As Biden said of Obama at their joint appearance in Springfield, Ill., in a new kind of testimonial, "this man is a cleareyed pragmatist who will get the job done." That depiction of Obama would have set fewer hearts aflutter back in Iowa, but, as Democrats make their case in Denver, proving it to be so is imperative if Obama is going to win middle-class voters more concerned about their cost of living than inspirational flights of oratory in their next president.

The theme of Obama's (naturally quite fulsome) introduction of Biden in Springfield could have been "all the things I'm not": a man who "has stared down dictators and spoken out for America's cops and firefighters," who is "one of America's leading voices on national security," who has "decades of steady work across the aisle," and "who is ready to step in and be president."

Listening to Obama tick off Biden's accomplishments, one could wonder how it was logically possible for both these men to be ready to be president, the elder statesman and the neophyte who has been in the Senate less than four years, most of them spent campaigning for president. Obama also -- in another defensive move -- emphasized Biden's lunch-bucket roots. As the scrappy kid from Oahu, Hawaii ("the most removed population center on the planet," according to The Washington Post), Obama wants to squeeze every ounce of working-class street cred he can from Biden, the scrappy kid from Scranton, Pa.

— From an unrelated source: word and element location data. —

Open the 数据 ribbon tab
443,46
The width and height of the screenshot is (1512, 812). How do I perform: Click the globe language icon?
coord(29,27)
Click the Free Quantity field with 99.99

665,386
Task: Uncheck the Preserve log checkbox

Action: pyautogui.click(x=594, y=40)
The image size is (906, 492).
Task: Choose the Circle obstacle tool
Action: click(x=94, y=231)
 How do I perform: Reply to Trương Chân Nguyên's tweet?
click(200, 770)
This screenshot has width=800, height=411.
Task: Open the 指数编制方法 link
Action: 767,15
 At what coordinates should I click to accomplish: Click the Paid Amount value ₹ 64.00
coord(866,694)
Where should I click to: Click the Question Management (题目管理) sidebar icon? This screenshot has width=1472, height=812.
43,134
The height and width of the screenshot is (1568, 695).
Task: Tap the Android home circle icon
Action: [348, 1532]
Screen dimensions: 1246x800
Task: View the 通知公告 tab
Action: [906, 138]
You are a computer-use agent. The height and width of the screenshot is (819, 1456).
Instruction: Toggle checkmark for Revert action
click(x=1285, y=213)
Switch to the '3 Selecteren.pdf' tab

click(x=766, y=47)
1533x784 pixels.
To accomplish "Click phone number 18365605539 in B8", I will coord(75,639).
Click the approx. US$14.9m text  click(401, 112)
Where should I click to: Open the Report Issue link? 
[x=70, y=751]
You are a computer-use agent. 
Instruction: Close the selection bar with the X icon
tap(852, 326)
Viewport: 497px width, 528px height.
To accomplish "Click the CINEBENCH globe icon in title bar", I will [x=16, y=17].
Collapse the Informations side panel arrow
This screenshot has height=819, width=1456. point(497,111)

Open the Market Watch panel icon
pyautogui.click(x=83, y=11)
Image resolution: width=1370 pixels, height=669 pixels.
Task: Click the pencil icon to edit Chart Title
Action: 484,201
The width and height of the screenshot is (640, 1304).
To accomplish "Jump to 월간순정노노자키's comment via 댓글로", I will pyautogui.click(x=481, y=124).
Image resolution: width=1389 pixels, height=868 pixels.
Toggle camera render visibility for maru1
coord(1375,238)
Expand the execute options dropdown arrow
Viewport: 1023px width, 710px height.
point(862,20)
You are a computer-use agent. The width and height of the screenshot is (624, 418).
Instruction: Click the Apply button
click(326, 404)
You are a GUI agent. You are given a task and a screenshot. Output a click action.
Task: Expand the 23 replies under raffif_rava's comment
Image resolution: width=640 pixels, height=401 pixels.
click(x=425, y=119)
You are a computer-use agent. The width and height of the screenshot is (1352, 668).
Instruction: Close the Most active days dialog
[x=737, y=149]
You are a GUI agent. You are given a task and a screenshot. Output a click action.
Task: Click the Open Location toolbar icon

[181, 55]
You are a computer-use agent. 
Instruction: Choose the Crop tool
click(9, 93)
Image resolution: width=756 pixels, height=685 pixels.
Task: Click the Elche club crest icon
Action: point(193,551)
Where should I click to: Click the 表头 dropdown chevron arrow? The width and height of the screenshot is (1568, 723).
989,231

In this sense, the ticket is balanced. Otherwise it isn't, not in terms of ideology, job description or geography. The Democrat with the most liberal voting record in the Senate picked the Democrat with the third-most liberal voting record; a senator picked a senator; and blue-state Illinois was joined by blue-state Delaware.

If we've learned anything about presidential politics during the past 40 years, it's that America elects Democrats who are moderates from the South. If Obama's going to buck that truism, he has to descend from the clouds and make a connection with average voters -- not as the messianic figure of the Democratic primaries or his Berlin speech, but as the "cleareyed pragmatist" of Biden's Springfield remarks. Obama's ultimate task in the Mile High City is to come down to Earth.